Gilland decided to test the finished cannon near Athens, in a field near Newton Bridge. However, on trials, things did not go at all as it was intended. However, this happens often with inventors. Life very rudely invades their fanciful plans and destroys their most beautiful dreams.
So, when Gilland fired from his cannon for the first time, for some reason the two barrels fired not simultaneously, but with a delay, because of which the cannonballs, chained by one long chain, began to randomly circle around the field, plowed about an acre of land, destroyed the corn field and mowed many saplings at the edge of the field before the chain broke and both balls flew in two different directions.
During the second shot, the cannonballs flew towards the pine forest and left a gaping hole in it, as if, according to one of the eyewitnesses, "a narrow cyclone or a giant mower had passed."
The third shot was the worst. This time, the chain broke immediately. As a result, one cannonball flew off to the side and hit a neighboring house, from which a pipe was knocked down, but the second ... hit a cow, killing it instantly.
Incredibly, Gilland considered his trials to be successful. After all, everything happened as he expected. It was not his fault that the chain was fragile! He tried to sell the weapon to the Confederate army arsenal, but the arsenal commander found it unusable and sent it back to Athens. Gilland persistently tried to offer his invention to other military leaders, but was refused everywhere.
In the end, it was decided to use the gun as a signal and leave it in Athens to warn the townspeople of the advancing Yankees. After the war ended, the city sold its double-barreled cannon, but bought it back in the 1890s and installed it in front of the mayor's office as a local landmark. After all, there is no such thing anywhere else, not in the USA, not in the whole world! And she still looks north - as a symbolic defiance of the southerners' foes!
But the gun of Captain David Williams, who also developed it for the Confederate Army of the Southern States, was more fortunate. It was a one-pound rapid-fire cannon, which was put into service in the same year 1861.
The Williams gun had a steel barrel 4 feet (1,2 m) long and a caliber of 1,57 inches (about 4 cm). The maximum range to which it could send its projectile was 2000 meters, the aiming range was half as much - 1000 meters. The bolt was opened and closed by turning the lever on the right side of the breech of the gun. In this case, the charge with the projectile was simultaneously sent to the barrel. At the same time, the drummer's spring was cocked, which, of course, was very convenient. Well, the shot itself was fired with the same handle as it moved forward and downward.
However, the loading of the gun was not mechanized.
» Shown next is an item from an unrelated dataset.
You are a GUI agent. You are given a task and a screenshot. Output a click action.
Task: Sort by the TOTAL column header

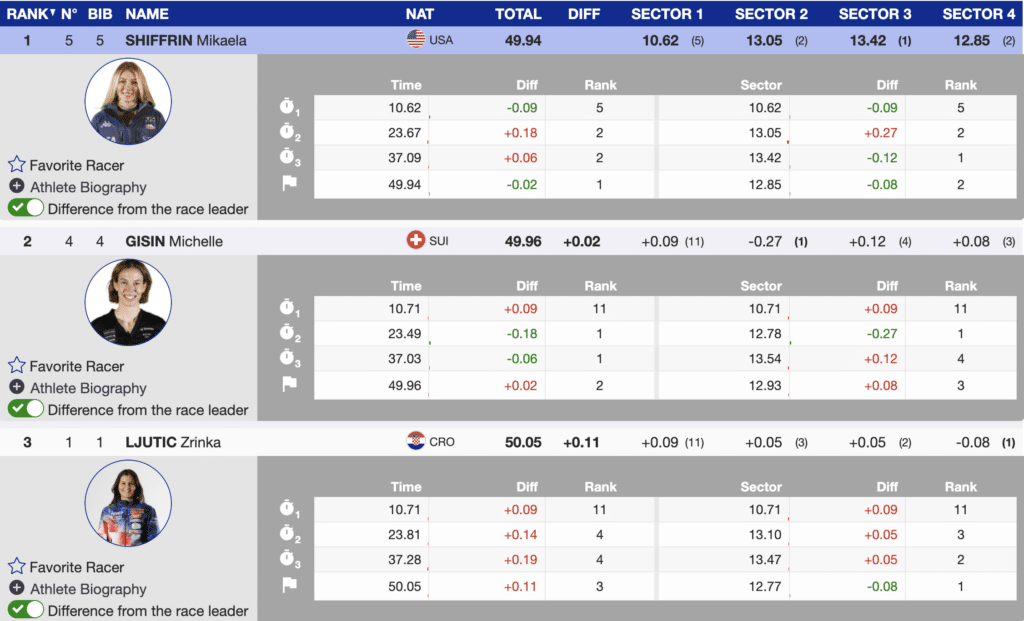click(518, 14)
It was still manual and, moreover, separate: that is, after the bolt was opened, the loader put a projectile on its tray, then a powder cap made of waxed paper, and then put the capsule on the ignition tube. All these operations slowed down the firing process in order, however, as tests showed, a well-trained crew consisting of a shooter, a loader and a carrier of ammunition when firing with a constant sight could develop an unprecedented rate of fire of 20 rounds per minute. And this despite the fact that the rate of fire of muzzle-loading guns of the same caliber did not exceed then two rounds per minute.
It is clear that it was impossible to sustain such a high rate of fire for a long time with manual loading. The crew, of course, got tired, the ignition tube was clogged with carbon deposits, it had to be cleaned, and the gun itself became very hot from frequent firing. Therefore, it also had to be cooled, for which it was poured with water from a bucket. But when repelling enemy attacks, it was Williams' guns that were very convenient.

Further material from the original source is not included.